What is expected
Your task is to restate exactly the lines from the one holding "149 LANDRY LANE, Blue Mountain (912, 1414)" to the end of the entries below, inclusive.

Dataset entries

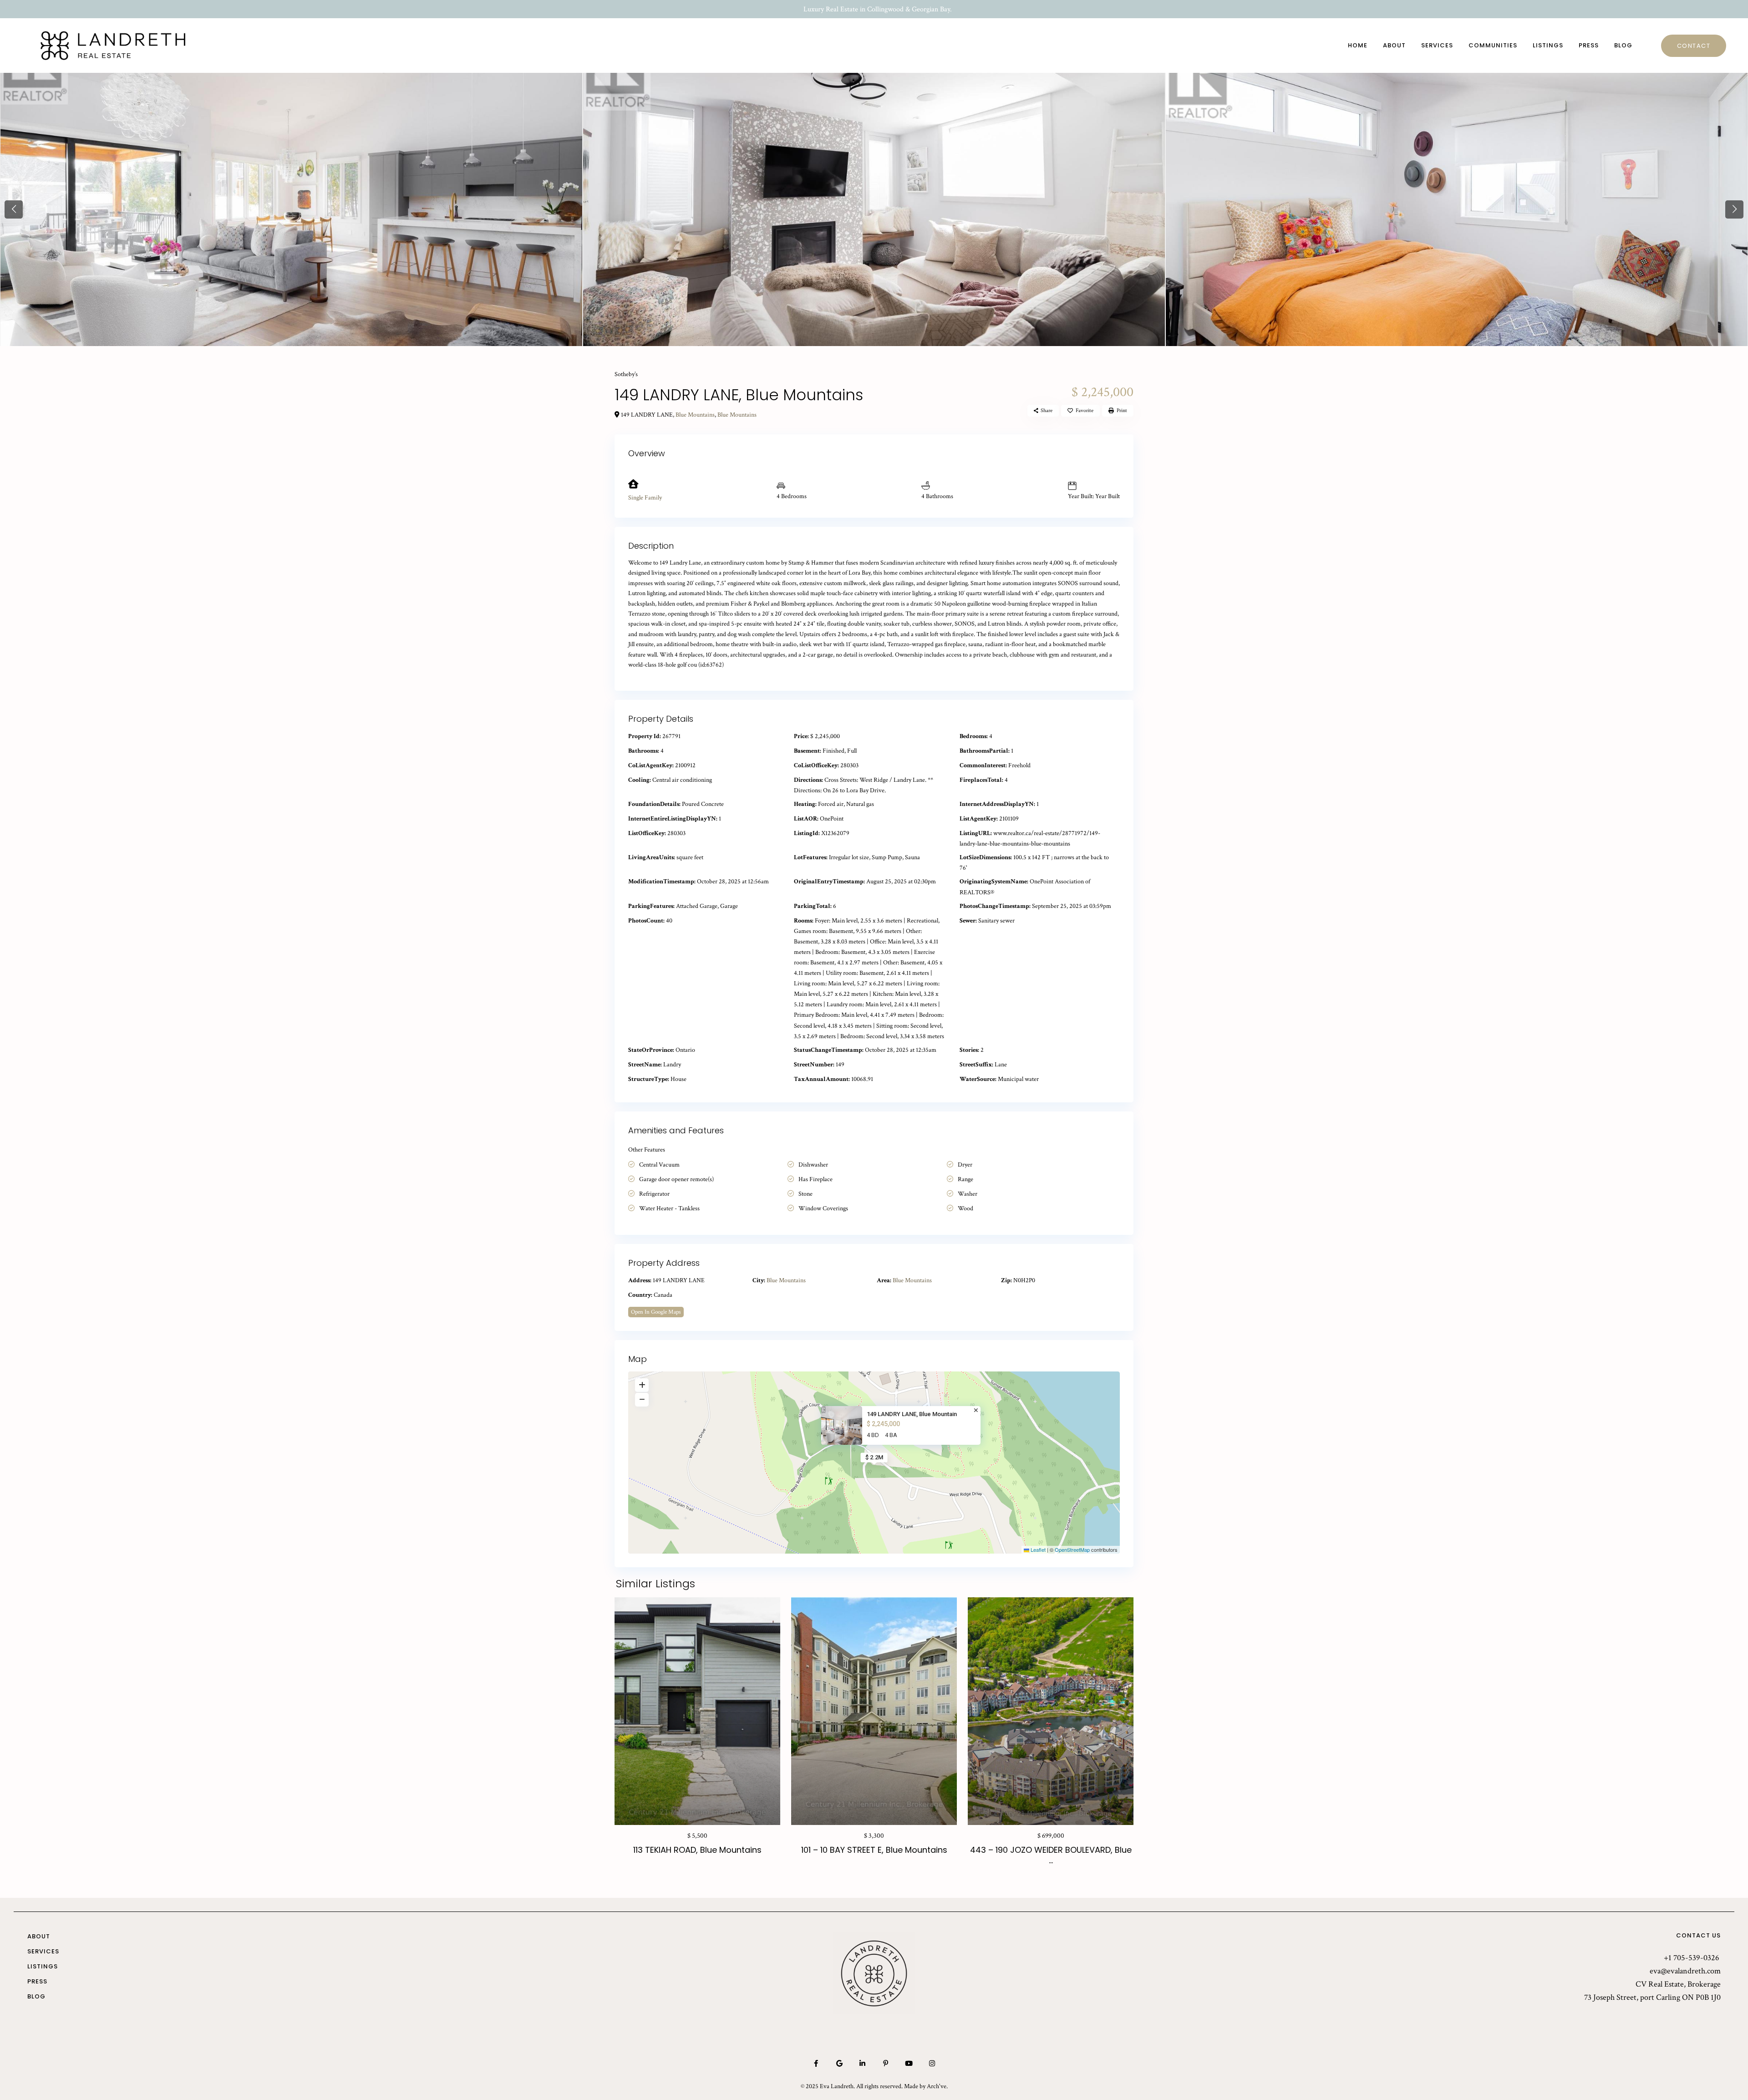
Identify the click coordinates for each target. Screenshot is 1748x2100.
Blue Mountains (695, 415)
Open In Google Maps (656, 1312)
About (38, 1936)
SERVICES (1437, 45)
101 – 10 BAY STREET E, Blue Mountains (874, 1849)
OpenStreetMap (1072, 1549)
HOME (1357, 45)
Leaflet (1037, 1549)
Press (37, 1982)
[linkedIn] (862, 2063)
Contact (1694, 45)
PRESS (1589, 45)
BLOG (1623, 45)
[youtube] (908, 2063)
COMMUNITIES (1493, 45)
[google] (839, 2063)
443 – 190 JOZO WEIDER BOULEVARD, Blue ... (1051, 1855)
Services (43, 1951)
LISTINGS (1548, 45)
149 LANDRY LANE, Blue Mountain (912, 1414)
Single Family (645, 498)
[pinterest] (885, 2063)
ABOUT (1394, 45)
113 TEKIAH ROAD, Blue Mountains (697, 1849)
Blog (36, 1997)
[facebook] (816, 2063)
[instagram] (932, 2063)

Exercise output
149 LANDRY LANE, Blue Mountain (912, 1414)
Single Family (645, 498)
[pinterest] (885, 2063)
ABOUT (1394, 45)
113 TEKIAH ROAD, Blue Mountains (697, 1849)
Blog (36, 1997)
[facebook] (816, 2063)
[instagram] (932, 2063)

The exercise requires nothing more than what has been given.